2013 William James Fellow Award

Gerald L. Clore

University of Virginia

Gerald L. Clore is one of the world’s leaders in affective science, having fundamentally shaped two major lines of work that decisively transformed the study of emotion and related topics in psychology. His work has also been influential in fields such as computer science and robotics. In every domain, Clore’s work has been marked by original and creative experimental observations paired with innovative theoretical ideas.

One of Clore’s most notable contributions lies in his introduction (along with Norbert Schwarz) of the “affect as information” hypothesis, showing that people rely on their mood as a source of embodied information about the value of an action, object, or person. His initial experiments on this topic are legendary and have become part of the accepted curriculum in introductory psychology courses all over the world.

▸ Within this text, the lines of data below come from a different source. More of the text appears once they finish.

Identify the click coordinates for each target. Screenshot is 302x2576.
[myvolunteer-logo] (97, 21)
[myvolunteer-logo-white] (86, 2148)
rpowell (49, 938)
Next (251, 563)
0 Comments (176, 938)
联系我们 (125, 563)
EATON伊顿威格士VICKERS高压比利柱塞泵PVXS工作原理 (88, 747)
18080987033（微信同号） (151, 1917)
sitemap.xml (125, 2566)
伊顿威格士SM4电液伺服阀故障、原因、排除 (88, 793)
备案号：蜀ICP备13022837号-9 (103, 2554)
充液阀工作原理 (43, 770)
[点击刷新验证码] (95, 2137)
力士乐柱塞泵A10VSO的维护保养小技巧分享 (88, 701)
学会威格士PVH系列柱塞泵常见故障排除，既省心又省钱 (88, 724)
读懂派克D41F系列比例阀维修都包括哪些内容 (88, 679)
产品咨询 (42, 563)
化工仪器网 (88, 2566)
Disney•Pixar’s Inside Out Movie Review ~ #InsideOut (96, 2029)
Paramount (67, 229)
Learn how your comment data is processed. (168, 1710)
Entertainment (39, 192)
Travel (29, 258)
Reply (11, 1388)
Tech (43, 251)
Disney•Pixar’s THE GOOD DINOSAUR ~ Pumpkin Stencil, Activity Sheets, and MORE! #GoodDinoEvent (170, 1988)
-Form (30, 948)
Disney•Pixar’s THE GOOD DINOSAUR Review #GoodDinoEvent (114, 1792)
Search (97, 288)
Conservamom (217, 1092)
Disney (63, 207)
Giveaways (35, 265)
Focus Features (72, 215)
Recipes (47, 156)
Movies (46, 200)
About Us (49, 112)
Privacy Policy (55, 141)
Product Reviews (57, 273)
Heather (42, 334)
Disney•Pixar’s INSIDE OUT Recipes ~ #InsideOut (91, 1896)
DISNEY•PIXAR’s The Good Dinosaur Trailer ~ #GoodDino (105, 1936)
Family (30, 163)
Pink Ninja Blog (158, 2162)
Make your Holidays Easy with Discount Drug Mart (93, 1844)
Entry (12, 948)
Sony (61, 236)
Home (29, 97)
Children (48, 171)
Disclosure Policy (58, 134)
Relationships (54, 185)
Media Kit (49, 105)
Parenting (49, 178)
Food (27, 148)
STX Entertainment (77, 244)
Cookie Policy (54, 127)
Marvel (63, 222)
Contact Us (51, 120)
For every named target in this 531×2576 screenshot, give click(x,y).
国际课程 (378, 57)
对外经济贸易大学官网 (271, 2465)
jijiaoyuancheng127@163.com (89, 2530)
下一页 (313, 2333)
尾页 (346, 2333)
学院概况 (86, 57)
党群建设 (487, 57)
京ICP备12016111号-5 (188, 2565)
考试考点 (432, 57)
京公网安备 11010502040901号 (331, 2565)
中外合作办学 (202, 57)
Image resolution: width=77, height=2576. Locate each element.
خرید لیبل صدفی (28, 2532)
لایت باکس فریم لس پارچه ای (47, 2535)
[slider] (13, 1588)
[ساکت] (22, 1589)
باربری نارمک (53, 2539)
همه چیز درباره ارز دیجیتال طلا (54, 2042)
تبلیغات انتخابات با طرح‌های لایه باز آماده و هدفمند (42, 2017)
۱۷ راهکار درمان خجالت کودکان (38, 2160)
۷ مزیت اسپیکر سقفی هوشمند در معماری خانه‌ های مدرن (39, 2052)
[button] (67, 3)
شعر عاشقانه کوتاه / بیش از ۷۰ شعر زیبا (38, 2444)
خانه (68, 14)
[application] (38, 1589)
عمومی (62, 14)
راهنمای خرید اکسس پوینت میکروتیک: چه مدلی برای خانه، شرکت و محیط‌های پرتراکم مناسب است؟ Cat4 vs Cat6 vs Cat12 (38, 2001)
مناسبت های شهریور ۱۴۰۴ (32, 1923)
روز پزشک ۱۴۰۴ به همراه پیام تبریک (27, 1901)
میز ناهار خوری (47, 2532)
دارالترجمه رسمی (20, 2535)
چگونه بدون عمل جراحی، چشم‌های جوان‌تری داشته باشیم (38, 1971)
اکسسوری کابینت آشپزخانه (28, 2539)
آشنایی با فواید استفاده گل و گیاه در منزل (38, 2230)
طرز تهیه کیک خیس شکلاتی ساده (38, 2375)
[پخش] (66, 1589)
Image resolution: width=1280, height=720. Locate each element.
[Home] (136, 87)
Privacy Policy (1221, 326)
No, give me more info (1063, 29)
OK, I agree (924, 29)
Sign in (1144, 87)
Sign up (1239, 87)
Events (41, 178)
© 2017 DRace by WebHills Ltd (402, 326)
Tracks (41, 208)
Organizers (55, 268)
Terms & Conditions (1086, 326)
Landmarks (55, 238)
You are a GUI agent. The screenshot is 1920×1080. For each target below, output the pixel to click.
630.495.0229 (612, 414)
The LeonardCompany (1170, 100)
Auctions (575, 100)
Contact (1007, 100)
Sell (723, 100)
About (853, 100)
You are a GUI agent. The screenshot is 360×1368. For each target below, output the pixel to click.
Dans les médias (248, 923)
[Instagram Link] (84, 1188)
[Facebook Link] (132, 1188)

More recent work in this area showed the remarkable finding that affective feelings of valence and arousal not only shape judgments and behaviors, but also serve as a kind of top-down influence in sensory and perceptual processing. This line of inquiry has produced more than 1,800 papers since Clore introduced it in 1983, and it is now well known that affective feelings act like a “sixth sense” to help guide behavior, perception, and judgment.

Clore is also a pioneer in the appraisal theory of emotion. His book entitled The Cognitive Structure of Emotions, published with Andrew Ortony and Allan Collins, remains one of the most influential books in the science of emotion. The approach to the study of emotion outlined in this book and subsequent papers is particularly notable because of its emphasis on subjective experience during a time in psychology’s history when scientists were content to define emotion in behavioral or biological terms.

Clore is one of psychology’s deepest and most creative thinkers. His work has transformed how we understand the functions of subjective experience, and the breadth of his contributions has been achieved by very few in our field.